Vilazodone has high affinity for the human 5-hydroxytryptamine1A (h5-HT1A) receptor and for the serotonin transporter (5-HTT). A previous in vivo microdialysis experiment showed that a single administration of vilazodone, dose-dependently increases extracellular 5-HT but not norepinephrine (NE) or dopamine (DA) levels in rat medial prefrontal cortex and ventral hippocampus. The effects of vilazodone on monoaminergic systems were assessed using single-unit extracellular recordings and microiontophoresis in the rat brain. Following depletion of 5-HT with para-chlorophenylalanine methyl-ester hydrochloride (PCPA), vilazodone still suppressed neuronal firing of dorsal raphe nucleus (DRN) 5-HT neurons to a similar extent than controls, indicating that this inhibition is via 5-HT1A receptors activation.

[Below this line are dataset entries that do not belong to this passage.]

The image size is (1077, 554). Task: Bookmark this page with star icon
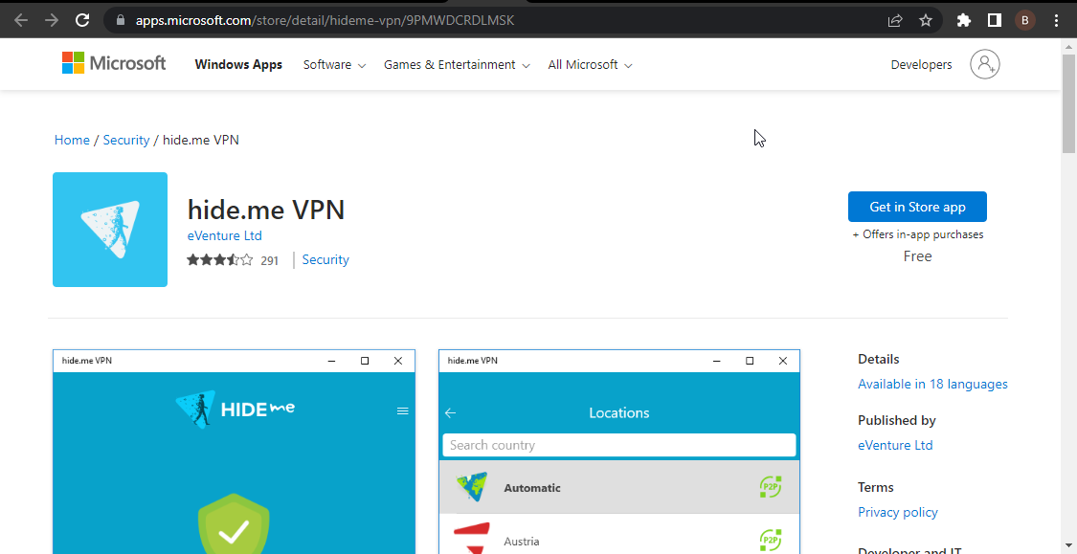coord(925,20)
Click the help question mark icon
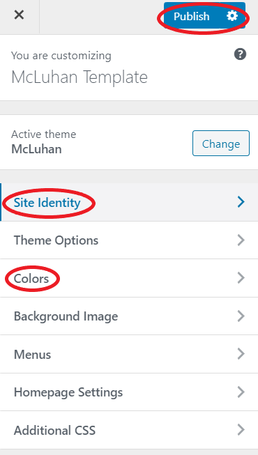 click(241, 54)
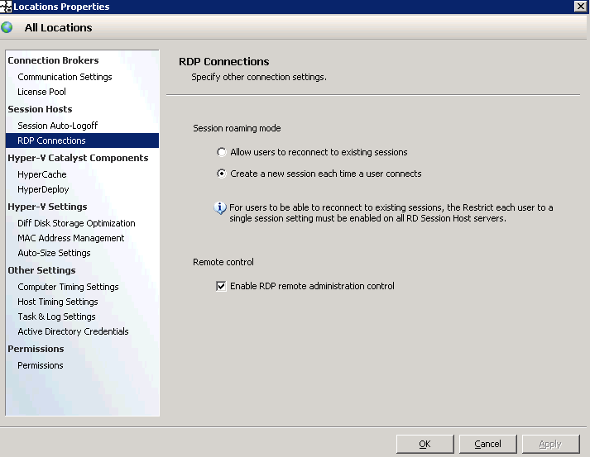Click the Cancel button

tap(487, 444)
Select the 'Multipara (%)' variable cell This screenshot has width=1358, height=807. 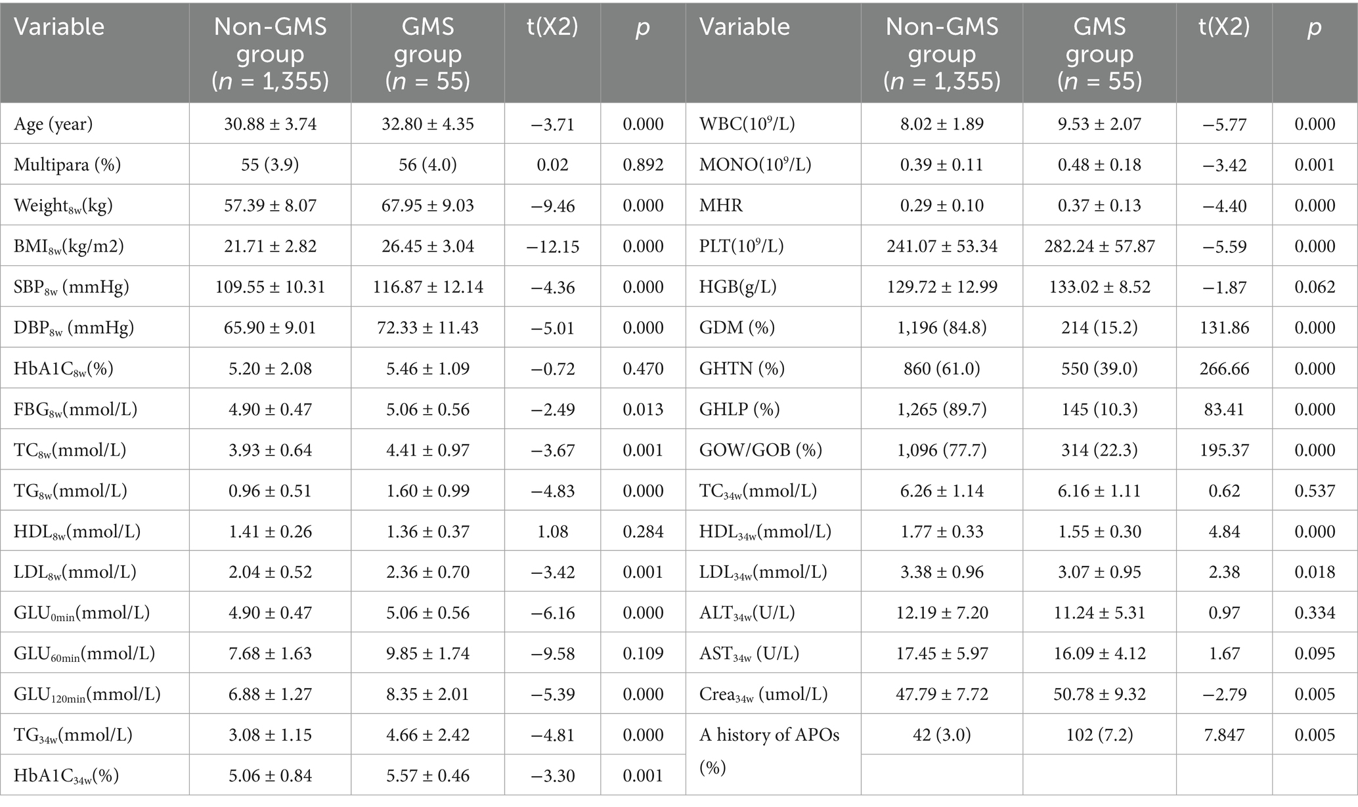coord(67,165)
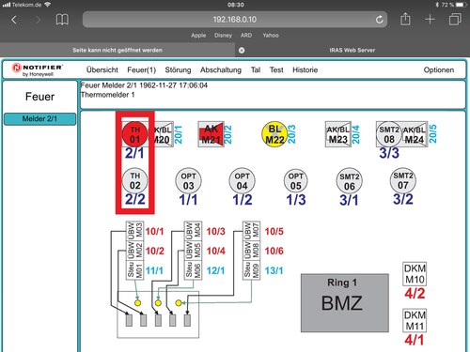Open the Apple bookmark link
The width and height of the screenshot is (470, 352).
coord(198,36)
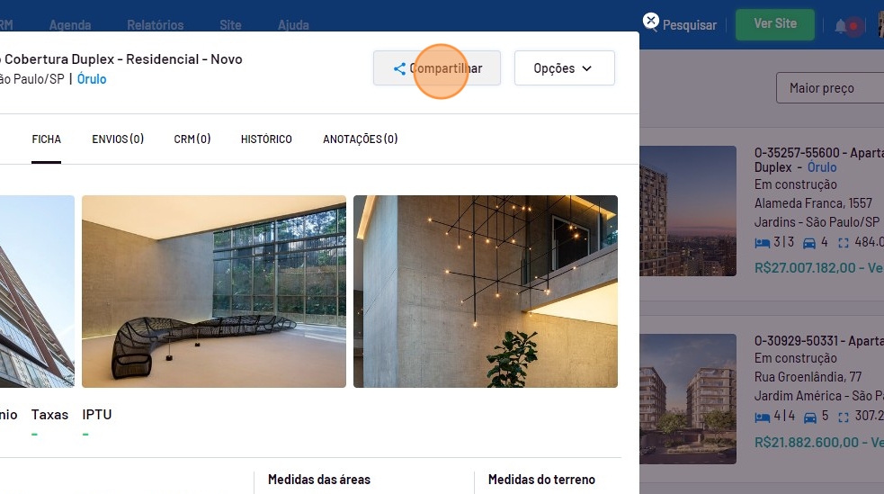Click the Pesquisar search field
This screenshot has height=494, width=884.
(689, 25)
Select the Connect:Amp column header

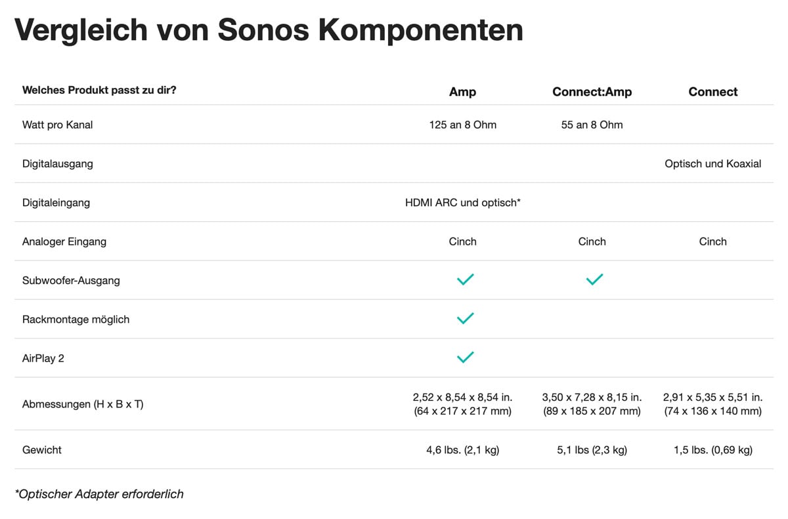tap(592, 92)
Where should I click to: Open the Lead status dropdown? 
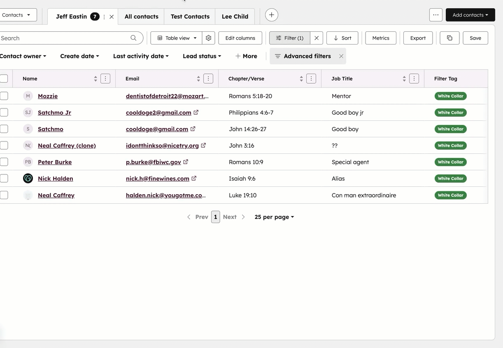click(x=202, y=56)
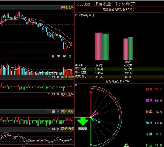Toggle the collapse box icon above the empty indicator panel
The image size is (164, 147).
53,94
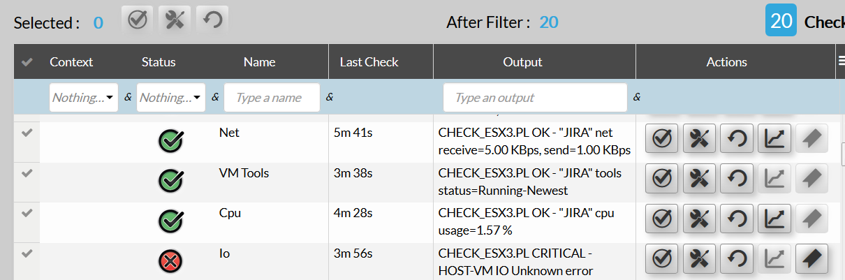The height and width of the screenshot is (280, 845).
Task: Click the blue 20 checks count badge
Action: (x=781, y=20)
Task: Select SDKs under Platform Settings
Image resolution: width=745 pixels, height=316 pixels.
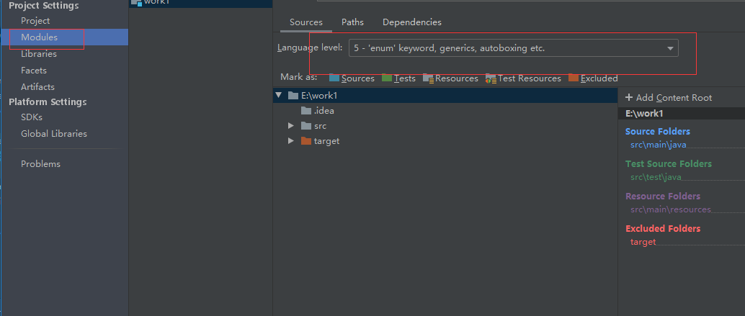Action: (32, 117)
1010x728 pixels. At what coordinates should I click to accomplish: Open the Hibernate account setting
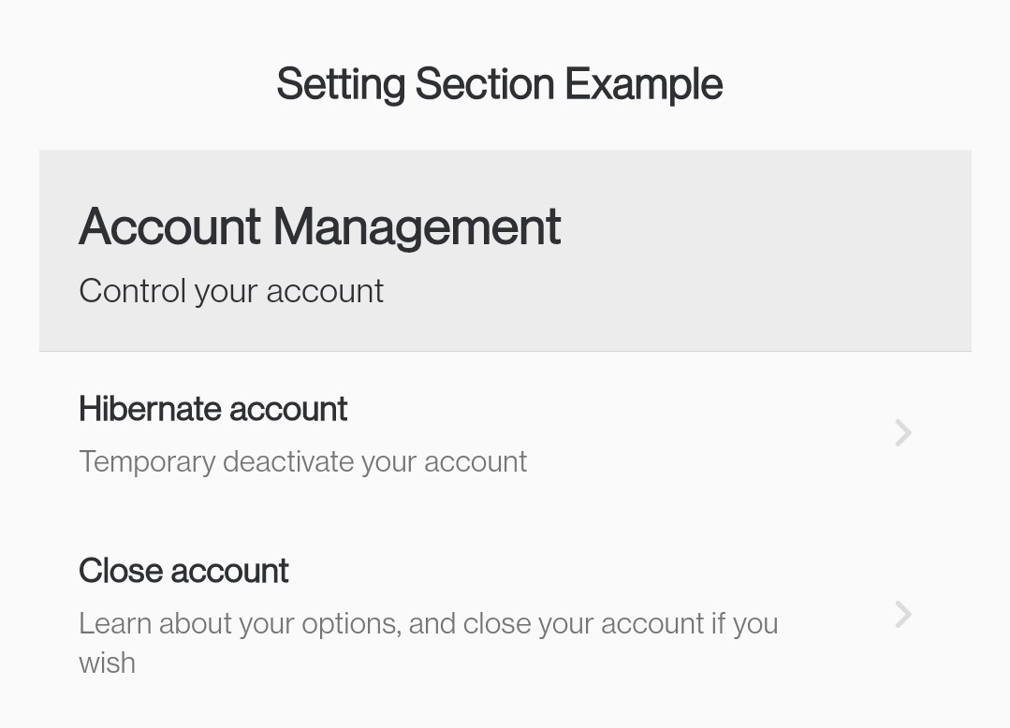[212, 410]
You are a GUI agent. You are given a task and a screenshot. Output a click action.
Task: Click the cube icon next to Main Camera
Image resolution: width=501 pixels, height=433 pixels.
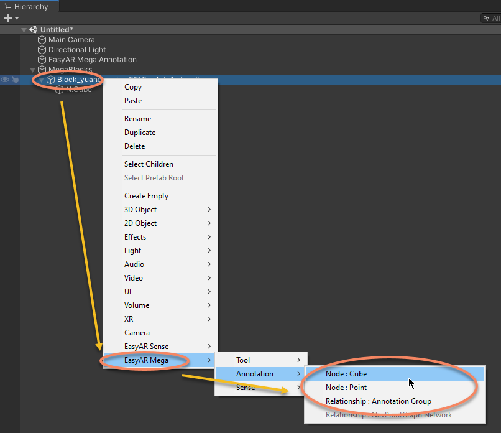(x=42, y=39)
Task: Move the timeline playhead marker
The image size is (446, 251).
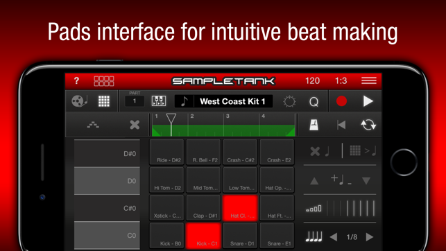Action: click(x=171, y=119)
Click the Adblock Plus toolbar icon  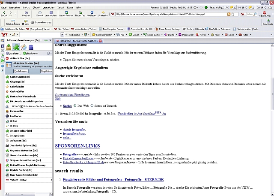click(x=265, y=14)
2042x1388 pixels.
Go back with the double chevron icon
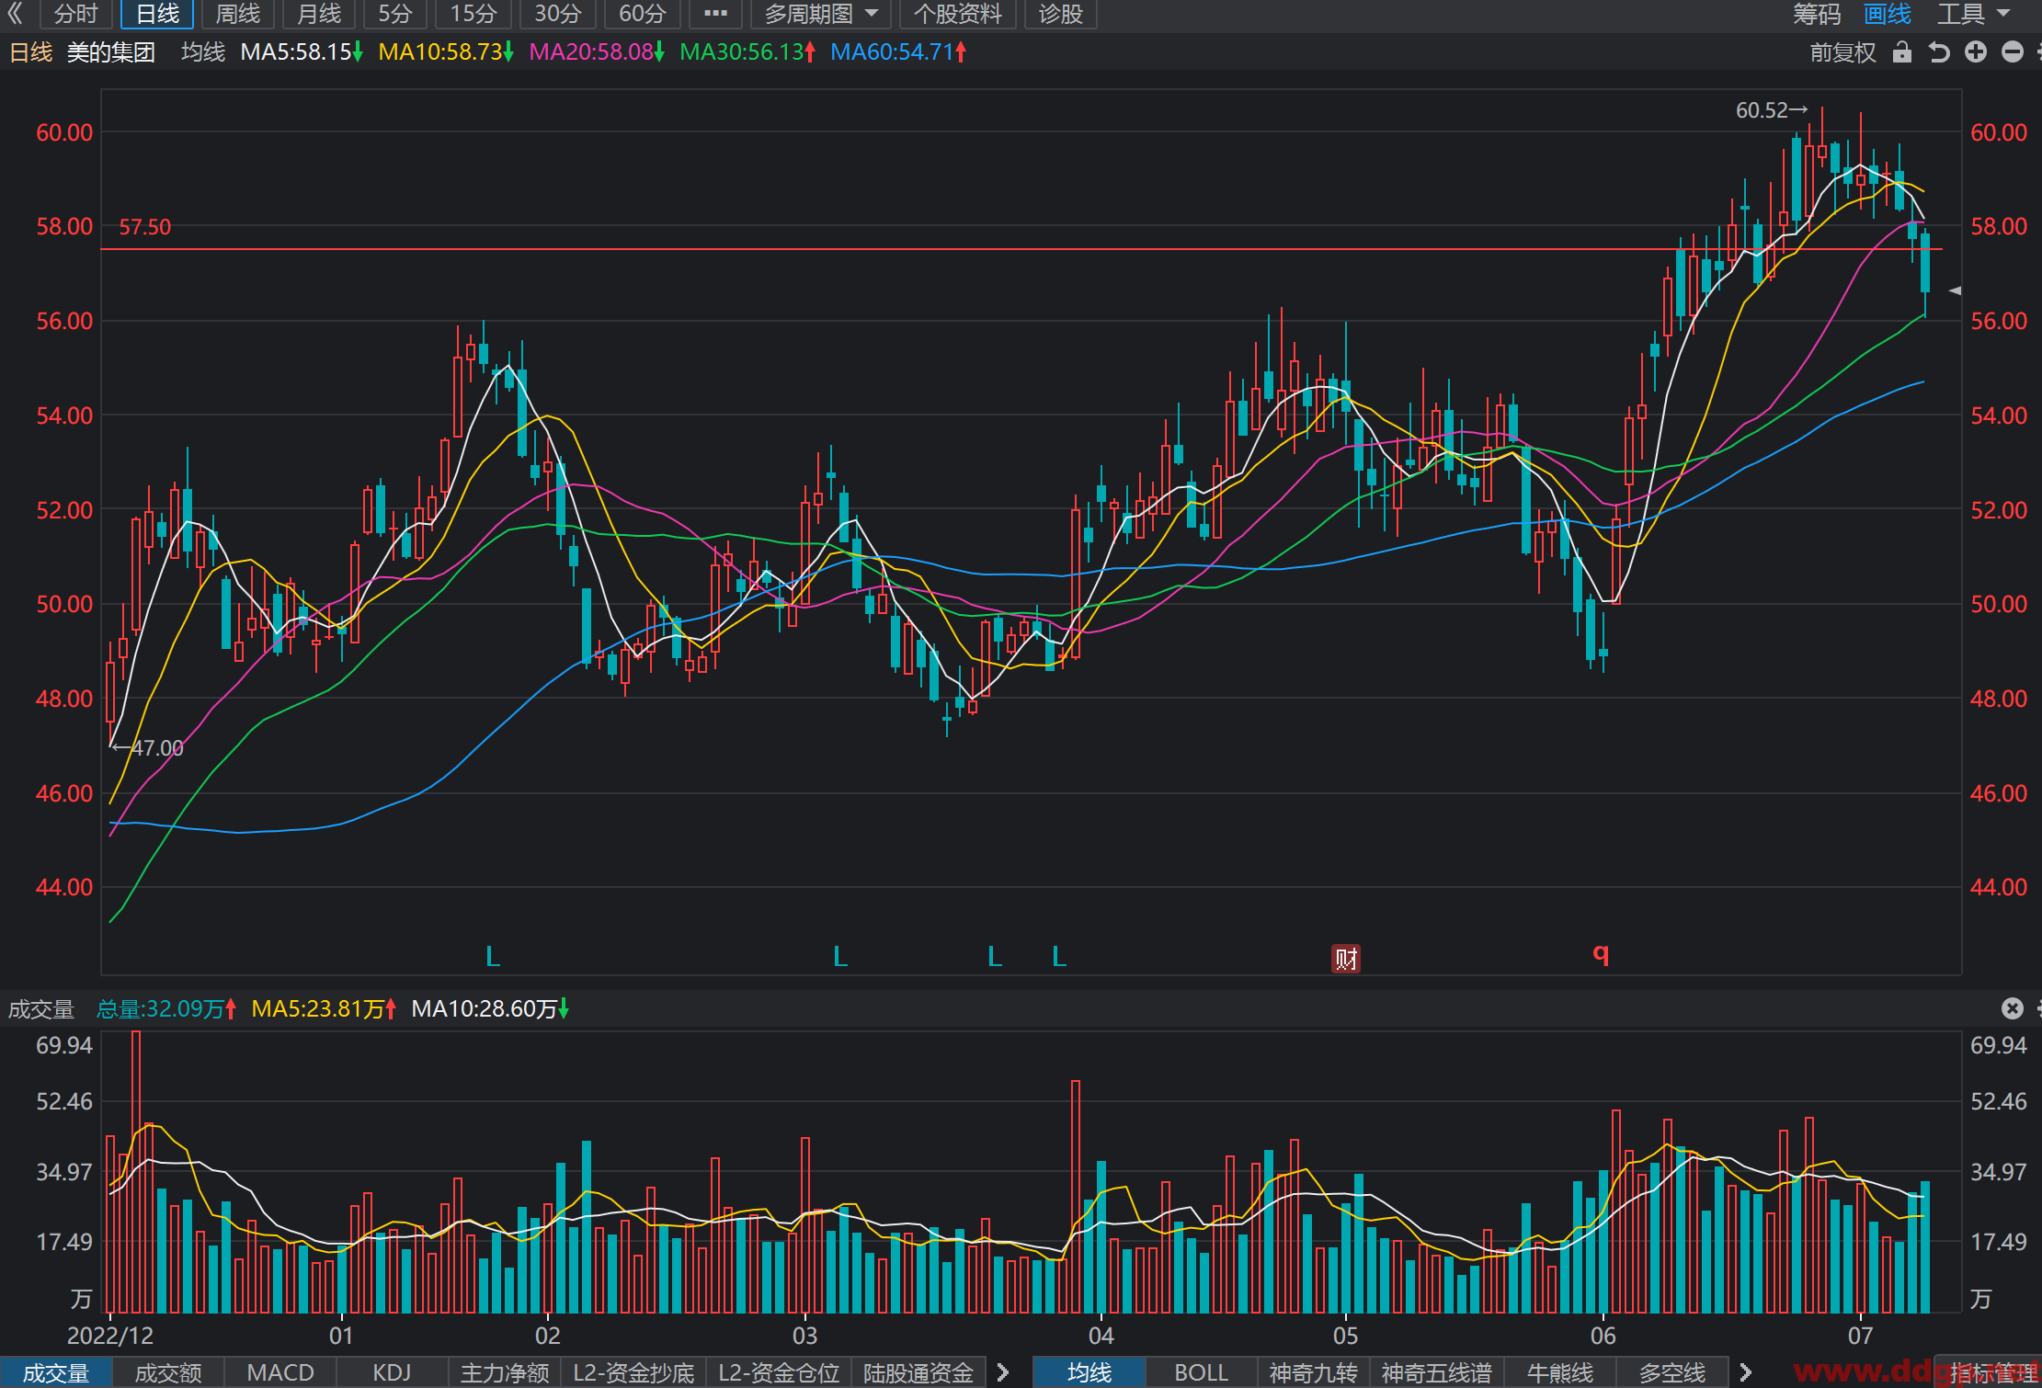(x=16, y=14)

Following 2-day intraperitoneal administration of vilazodone (5 mg/kg/day), there was a significant decrease in 5-HT neuronal firing which recovered to baseline levels by day 14 of administration, likely due to 5-HT1A autoreceptor desensitization. Two- and 14-day administration of vilazodone decreased the mean firing and bursting activities of ventral tegmental area (VTA) DA neurons, while only its repeated administration significantly dampened the mean firing rate of locus coeruleus (LC) NE neurons. Vilazodone acted as an agonist at 5-HT1A receptors, while showing a 5-HTT blocking capacity when injected acutely. After repeated vilazodone regimen, while there was no change in sensitivity of 5-HT1A receptors, the enhancement in 5-HT transmission yielded an increase in the tonic activation of these receptors located in the hippocampus. •The antidepressant vilazodone has high affinity for 5-HT1A receptors and the 5-HT transporter (5-HTT).•Inhibition of 5-HT neuronal firing is due to the action of vilazodone on 5-HT1A receptors but not 5-HTT.•Administration of vilazodone for 14 days resulted in normalization of firing activity of 5-HT neurons.•The same regimen increased the tonic activation of 5-HT1A receptors of CA3 pyramidal neurons of hippocampus.•Repeated administration of vilazodone significantly dampened firing activity of NE and DA neurons firing.